Граждан, по-видимому, весьма заинтриговал довод Цицерона, описанный в
предыдущей статье.
В 56-м году до н.э. слушалось дело Луция Корнелия Бальба по поводу якобы незаконного получения им римского гражданства. Дело в том, что Бальб был не урождённым римлянином, а понаехавшим. Который, став римским гражданином, тем не менее, сохранил гражданство Гадеса. Обвинение настаивало на недопустимости такового, согласно римским законам.

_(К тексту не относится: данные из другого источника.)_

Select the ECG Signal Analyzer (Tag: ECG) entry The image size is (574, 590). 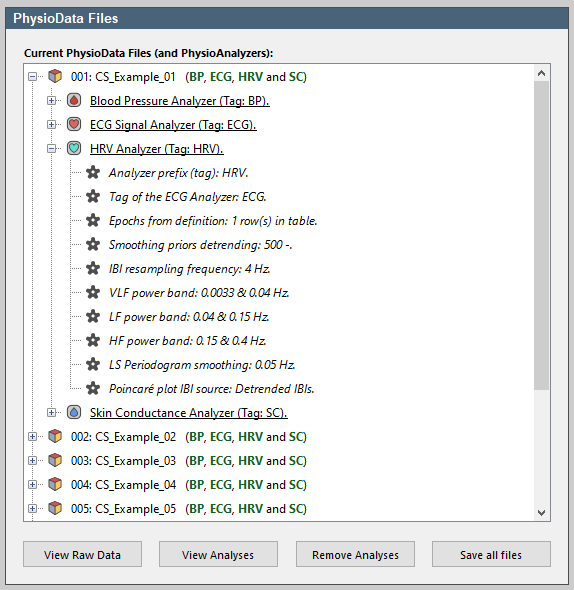pos(173,125)
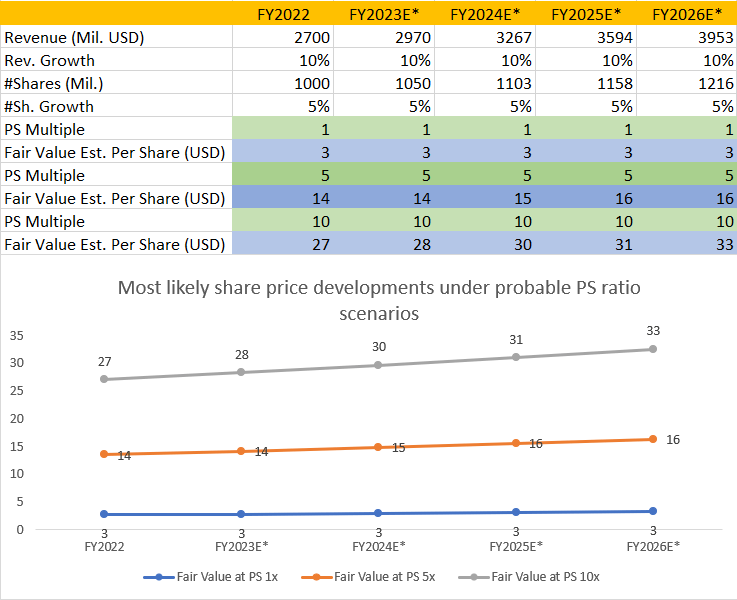Screen dimensions: 737x600
Task: Select the orange data point at FY2026E*
Action: (652, 439)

Цицерон, защитник Бальба, привёл сокрушительный аргумент: у Рима есть договор с некоторыми государствами, запрещающий двойное гражданство этих стран и Рима. И это явным образом прописано в римских законах - вместе с перечнем таких стран. Таким образом, если явным образом оговорено исключение, запрещающее двойное гражданство, это означает, что в иных случаях действует правило, двойное гражданство допускающее. Поскольку Гадес в перечень исключений не входит, тем самым подтверждается, что Бальб получил гражданство в полном соответствии с правилами.

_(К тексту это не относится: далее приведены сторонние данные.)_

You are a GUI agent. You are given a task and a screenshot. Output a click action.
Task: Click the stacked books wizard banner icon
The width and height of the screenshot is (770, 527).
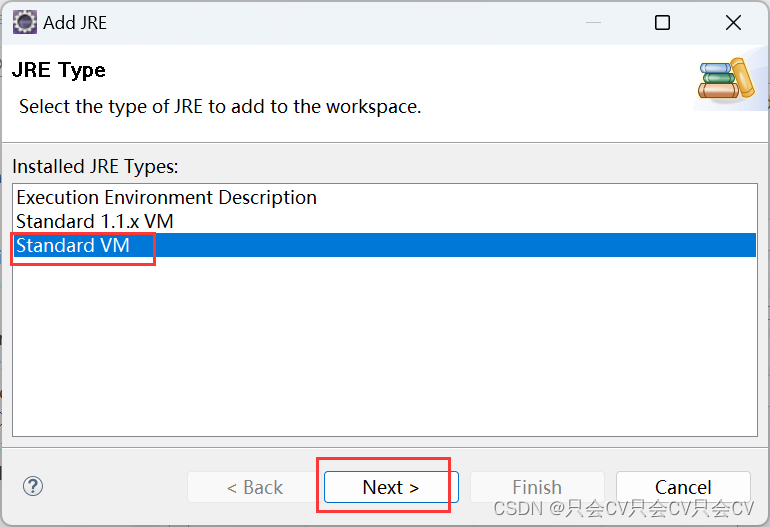tap(726, 79)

Уже строятся гипотезы, а не другое ли это, часом, правило использовал Цицерон. Мало ли, быть может, он совсем про другое хотел сказать? Только не осилил? Быть может, он имел в виду «что не запрещено, то разрешено» или что-то типа того? Такой, этот Цицерон, был путаник: всё никак не мог определиться в своей аргументации.
А то, быть может, Цицерон вообще какую-то херню спорол. Сам, так сказать, на собственном авторитете выехал, хотя в вопросе ни уха, ни рыла. Воспользовался, типа, численным преимуществом собственной кодлы и развёл доверчивых римлян на дешёвых понтах. Слава богу, нас не проведёшь!
В общем, у мыслящих граждан сразу же появились гипотезы с далеко идущими выводами.
Объясняю, что сказал Цицерон и почему.
В законах не должно содержаться фраз, не добавляющих дополнительного содержания. В частности, если закон применим к некоторому множеству случаев, то нет смысла отдельно излагать его ещё и для подмножества этого множества. Последнее содержания не добавляет, поэтому должно быть из свода законов выкинуто. Если же для подмножества что-то всё-таки оговорено, то это означает, что для множества действует нечто иное, а подмножество является исключением из закона для множестве.
Например, правило: «в метро нельзя заходить лицам в дурнопахнущей одежде», - подразумевает, что в иной одежде заходить туда можно. А то, что разрешение заходить в метро одетым явным образом в правила не вписано, - следствие очевидности такового для составителей правил и для их читателей. Если в правила вписать вообще все разрешения и запреты в явном виде, то они займут цельную Ленинскую библиотеку и никто их прочитать не сможет. Отсюда мы выводим принцип: «оговорённое исключение означает, что вне исключения действует обратное».
Это, как бы кому-то не казалось, не есть парафраз «что не запрещено, то разрешено». Поскольку и для обратного тезиса: «что не разрешено, то запрещено», - оно тоже действует. Например, правило: «на территории стройки разрешается ходить только в каске», - не содержит в явном виде никакого запрета. Запрет на хождение по стройке без каски выводится нами ровно из той самой «цицероновой логики».
Мы, зачастую сами того не замечая, ровно по этой самой логике трактуем фразы. Нам понятно, что абсурдно бы звучало что-то типа: «в метро нельзя заходить в дурнопахнущей одежде и в другой одежде тоже нельзя», - или: «на территории стройки разрешается ходить только в каске, но и без неё тоже можно».
Оговоренное исключение, таким образом, оставляет нам на выбор всего два варианта: либо вне исключения действует обратное ему правило, либо исключение было вписано в закон по ошибке, поскольку его целиком поглощает более общее правило. Либо на стройке без каски нельзя, либо вообще про каску писать не надо, пишите просто: «на стройку вам нельзя» и всё.
Если в случае с Бальбом реализуется первый вариант, то Бальб, как не попавший под оговоренные исключения, получил гражданство законно. Если реализуется второй, и оговоренные исключения попали в свод законов по ошибке, то на них не могут ссылаться обвинители, они тогда должны показать тот более общий закон, который поглощает эти исключения. В этом суть аргумента Цицерона.